The result is a flood of high-level diplomatic activity between the two countries that is fueling speculation that Swedish Prime Minister Ingvar Carlsson may visit the US. It would be the first visit to the US by a Swedish premier since 1962.
Asked in an interview if such a visit was in the offing, Ambassador Newell said: ``There has not been an invitation extended to the Swedish prime minister. Nor has there been an invitation requested by the Swedish prime minister.'' But he concedes that in the course of the two countries' ongoing dialogue, ``it's possible that such a high-level visit would occur.''
Other diplomats suggest that the flurry of activity helps create a momentum in which a visit by the prime minister is almost a logical outcome.
At one time, Sweden seemed off limits to US VIPs. But in recent years there has been an escalation of high-level visits. Defense Secretary Caspar Weinberger came in 1982, Vice-President George Bush in June 1983, Secretary of State George Shultz in January 1984 and again in March of this year for the funeral of slain Prime Minister Olof Palme. Within the last three to four months, Stockholm has also been host to UN Ambassador Vernon Walters, Energy Secretary John Herrington, Assistant Secretary of State for European Affairs Rozanne Ridgway, Assistant Secretary of Labor for International Affairs Robert Serby, and Assistant Secretary of State for International Narcotics Matters Ann Wrobleski.
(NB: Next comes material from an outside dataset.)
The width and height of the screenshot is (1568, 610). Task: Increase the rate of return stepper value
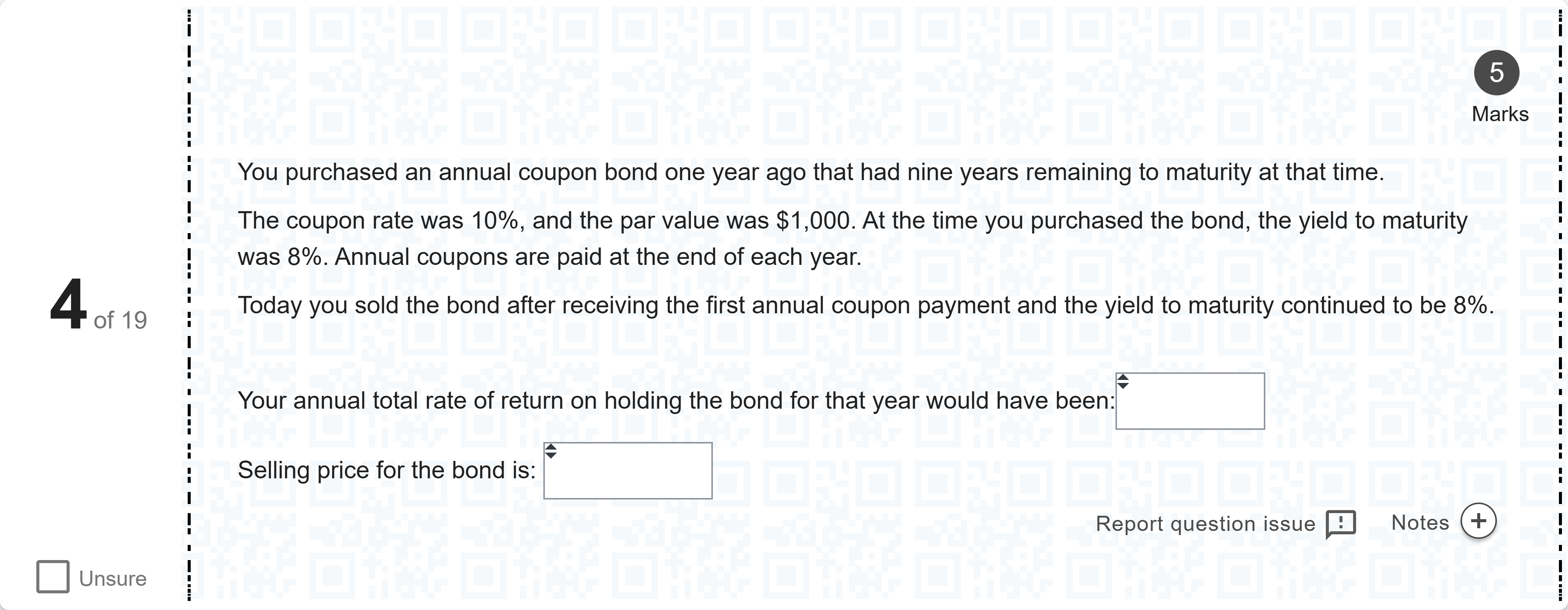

The dramatic change in bilateral relations is reflected in the fact that Sweden's ambassador to the US, Count Wilhelm Wachtmeister, doyen of the diplomatic corps in Washington, regularly plays tennis with Vice-President Bush. In December 1972, during the bitter Vietnam era, the US had refused to accept the credentials of the new Swedish ambassador.
Although Sweden is a David to the US Goliath, Sweden packs a far stronger political and economic punch that its 8.4 million population would suggest.
Sweden is one of the most influential neutral and nonaligned countries in the world. Also, it recently hosted the successful European Disarmament Conference, on confidence building measures in Europe, which brought the first East-West security accord in seven years.
The door to this improved relationship opened soon after Palme's assassination. But it is understood that two substantive discussions at the highest level in Stockholm were held during the last days of the Palme government -- despite the fact that he had made blistering attacks on the US during the Vietnam War.
Since then, hostility to the US has largely evaporated. Significantly, Swedish opposition to the Libyan air raid was muted. Prime Minister Carlsson said he couldn't agree with the US action based on international law. But that, basically, was all that he said.
Dilution of Swedish criticism of the US is in contrast to rising concern with the Soviet Union over Afghanistan, the Chernobyl nuclear accident, and the intrusion of its submarines in Swedish waters back in 1981. But observers of the Swedish scene say that unhappiness with the Soviet Union doesn't translate into any Swedish desire to join NATO or abandon its deeply cherished attachment to neutrality.
The new US-Swedish relationship is based on what is seen as a mature mutual acceptance of America's global responsibilities (notwithstanding sharp differences over Nicaragua) and Sweden's neutrality.
Much of the stimulus for replacing 15 years of drift in US-Swedish relations comes from Newell, who became ambassador on Dec 13, 1985.
On Jan. 1, specific US policy priorities were enunciated. These are meant to strengthen the relationship by encouraging high-level face-to-face diplomacy, adjusting the imbalance in the trade relationship, and periodically reviewing key issues such as terrorism, narcotics, disarmament, and regional conflicts. Another priority, one which has already been addressed, was to gain Sweden's assurance that it would not divert US high technology to the East bloc.
In the past four or five years, the amount of high technology re-exported from Sweden to the East bloc has increased two or three fold.
Under a decree promulgated Feb. 27 and enacted June 1, there will be an embargo on certain exports, including automatic data processing machines and printed circuits. The decree also includes curbs on exporting items necessary to produce the equipment in the above list. The stipulation does not apply to commodities accompanied by a certificate with country of manufacture.
Newell says the regulation hasn't been in effect long enough to assess its effectiveness.